The Lord extends to us the opportunity and privilege of serving as His representatives in a world that desperately needs to know and see Him in action in the lives of His people. “We are therefore Christ's ambassadors, as though God were making his appeal through us. We implore you on Christ's behalf: Be reconciled to God” (2 Corinthians 5:20).
Perhaps best of all, God invites us to share in the most special of opportunities, to become members of His eternal family. “For you have not received a spirit of slavery leading to fear again, but you have received a spirit of adoption as sons by which we cry out, 'Abba! Father!' The Spirit Himself testifies with our spirit that we are children of God” (Romans 8:15-16).

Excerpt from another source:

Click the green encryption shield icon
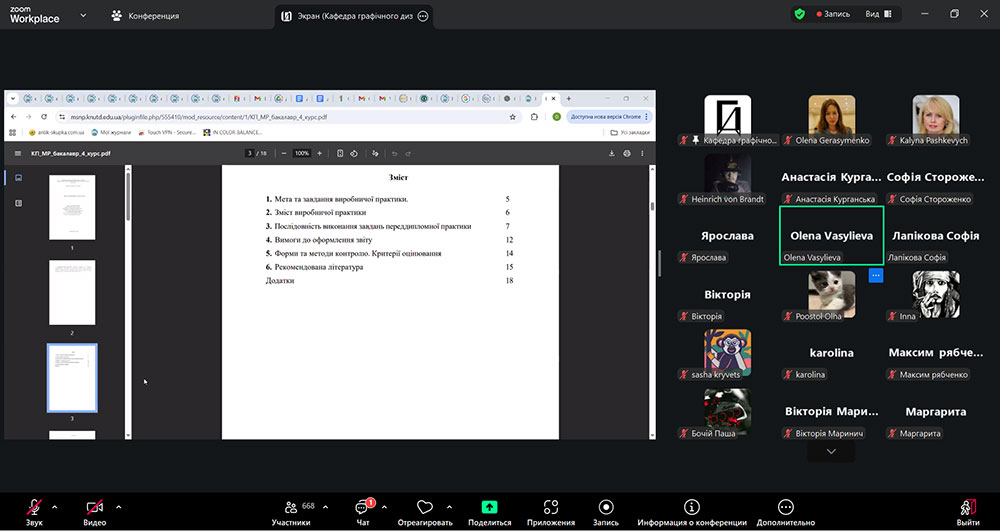The image size is (1000, 531). (x=799, y=14)
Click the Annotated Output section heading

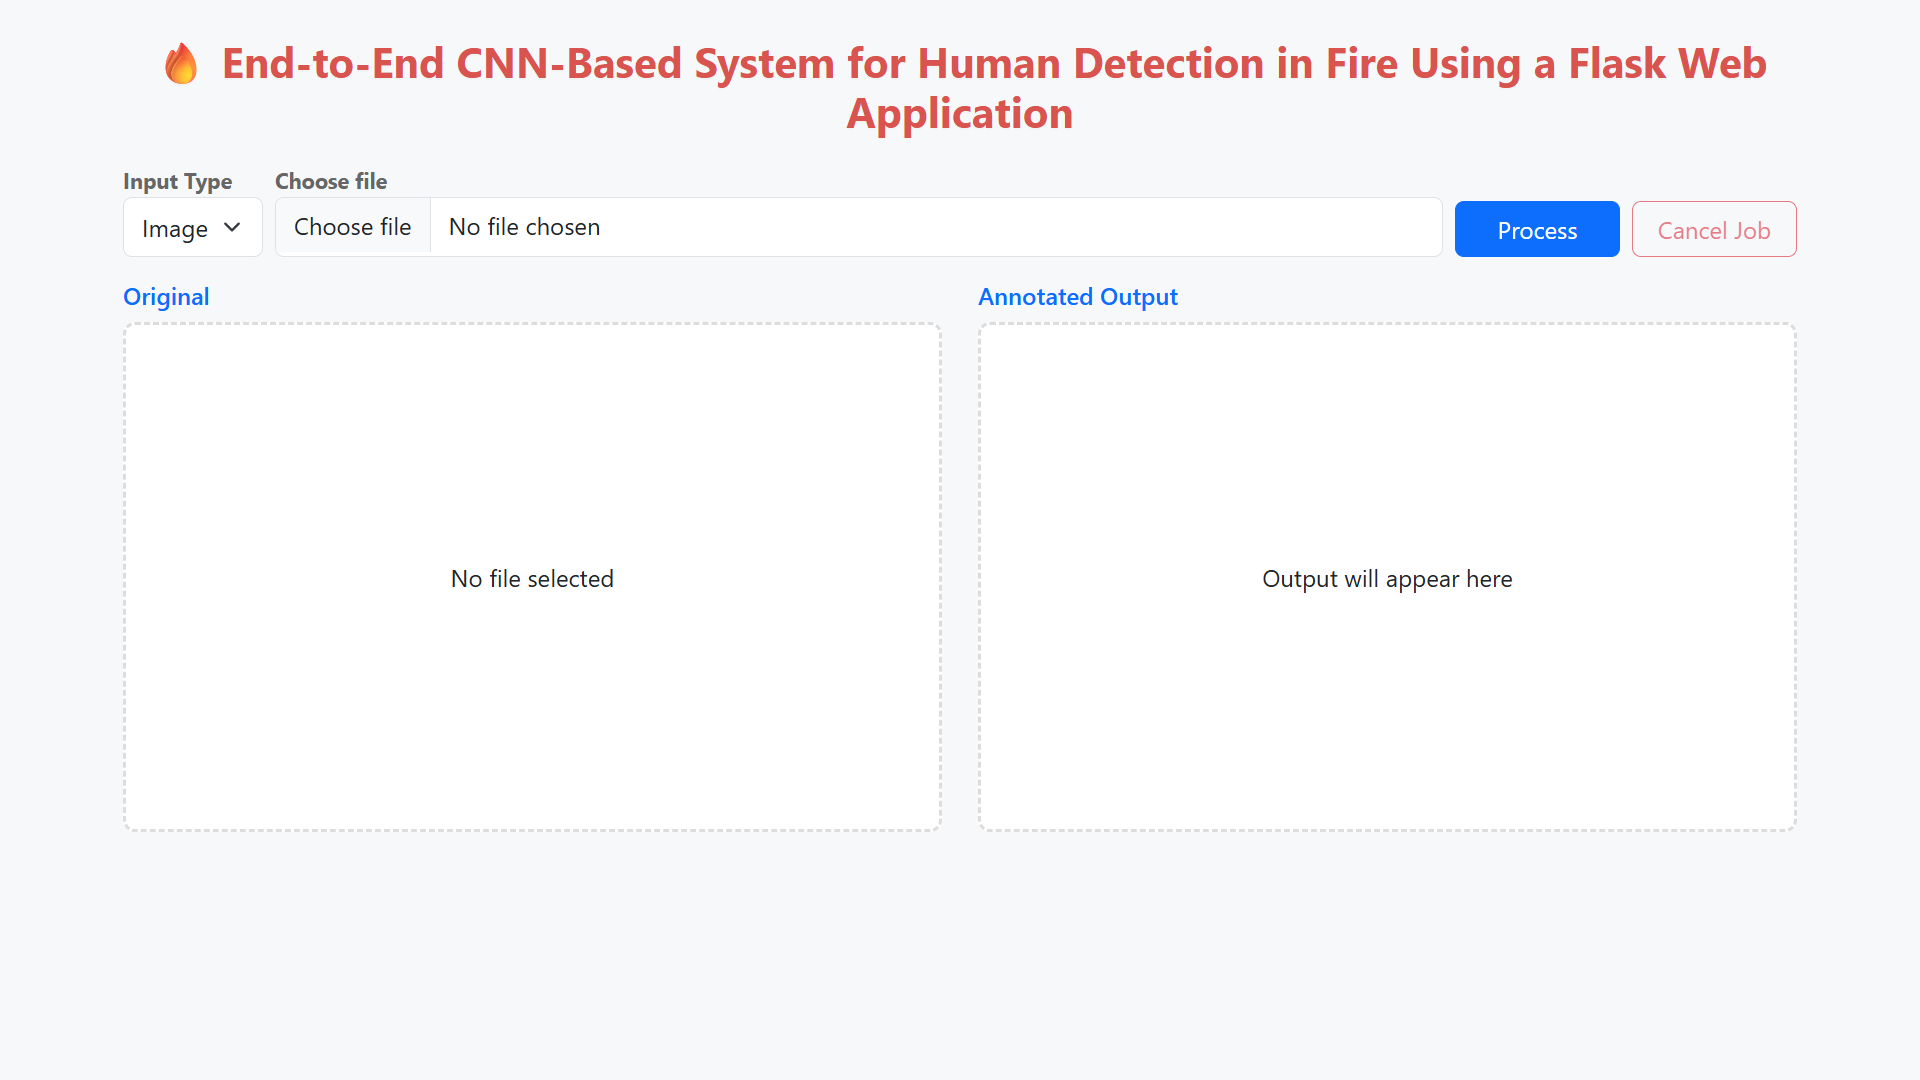pos(1077,297)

Jesus said, “Here I am! I stand at the door and knock. If anyone hears my voice and opens the door, I will come in and eat with him, and he with me” (Revelation 3:20). More than 35 years ago I answered the door when Jesus knocked, and when I get caught up in the busyness of life, He continues to knock, reminding me that He’s there, ready to spend time with me. This greatest opportunity of all is available to anyone who will accept it.
In many nations, men, women and children who profess faith in Christ face threats of violent persecution, even death. Today in the United States, opposition toward those who believe in the Bible and follow Jesus seems on the increase, but at least for now we have the opportunity – the freedom – to worship and order our lives according to our convictions.
And for those feel disinclined to believe in Jesus, the Bible, or even a God of all creation, that opportunity is there for them as well.